The style of termination at the ends of crystals is asymmetrical, called hemimorphism It belongs to the trigonal crystal system and occurs as long, slender to thick prismatic and columnar crystals that are usually triangular in cross-section. Small slender prismatic crystals are common in a fine-grained granite called aplite, often forming radial daisy-like patterns. Tourmaline is distinguished by its three-sided prisms; no other common mineral has three sides. Prisms faces often have heavy vertical striations that produce a rounded triangular effect. Tourmaline is rarely perfectly euhedral. An exception was the fine dravite tourmalines of Yinnietharra, in western Australia. The deposit was discovered in the 1970s, but is now exhausted. All hemimorphic crystals are piezoelectric, and are often pyroelectric as well. Tourmaline has variety of colors. Usually, iron-rich tourmalines are black to bluish-black to deep brown, while magnesium-rich varieties are brown to yellow, and lithium-rich tourmalines are almost any color: blue, green, red, yellow, pink etc.
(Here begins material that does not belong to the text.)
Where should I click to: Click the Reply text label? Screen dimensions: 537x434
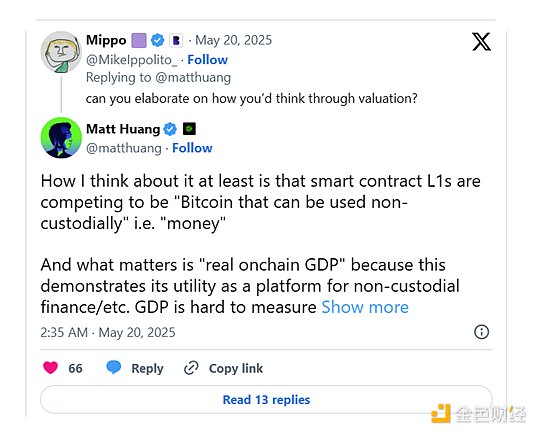tap(147, 368)
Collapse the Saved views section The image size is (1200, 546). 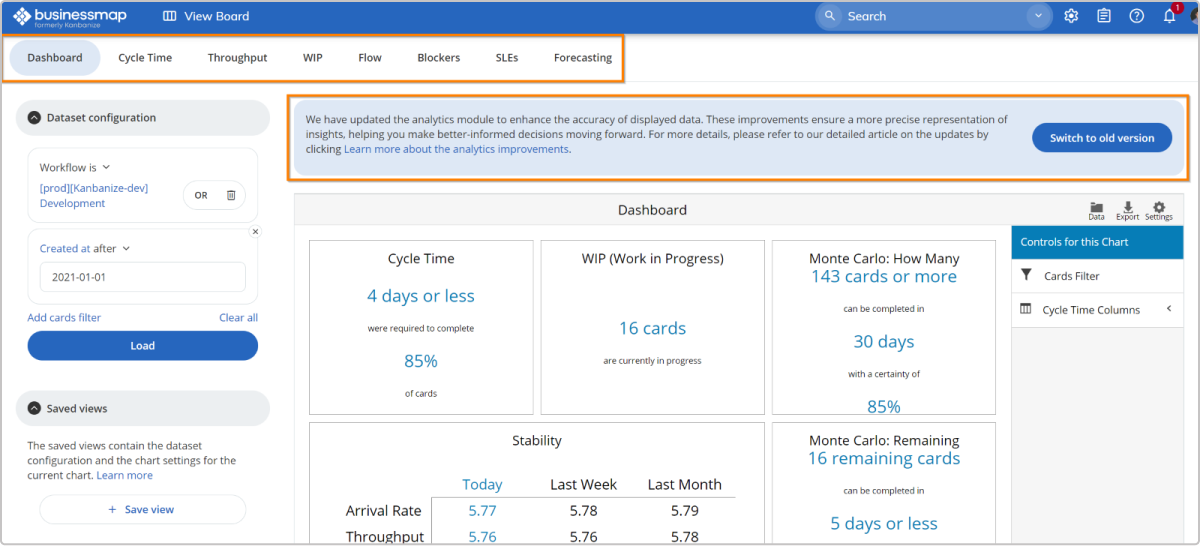(34, 408)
Rarely, it is colorless. Bi-colored and multicolored crystals are common, reflecting variations of fluid chemistry during crystallisation. Crystals may be green at one end and pink at the other, or green on the outside and pink inside: this type is called watermelon tourmaline. Some forms of tourmaline are dichroic, in that they change color when viewed from different directions. Some tourmaline gems, especially pink to red colored stones, are altered by irradiation to improve their color. Irradiation is almost impossible to detect in tourmalines, and does not impact the value. Heavily-included tourmalines, such as rubellite and Brazilian paraiba, are sometimes clarity enhanced. A clarity-enhanced tourmaline is worth much less than a non-treated gem

Natural Occurrence :

    1. Sri Lanka
    2. South West Africa
    3. Afghanistan
    4. USA (California, Maine)
    5. Brazil
    6. Madagascar
    7. Tanzania
    8. Kenya
    9. UK Rhodesia
    10. Nepal
    11. Mozambique
    12. Pakistan
    13. Namibia and Mexico

Available Colors :

Tourmaline has a variety of colors. Usually, iron-rich tourmalines are black to bluish-black to deep brown, and the other varieties are brown to yellow, and lithium-rich tourmalines are almost any color: red, green, blue, yellow, pink etc.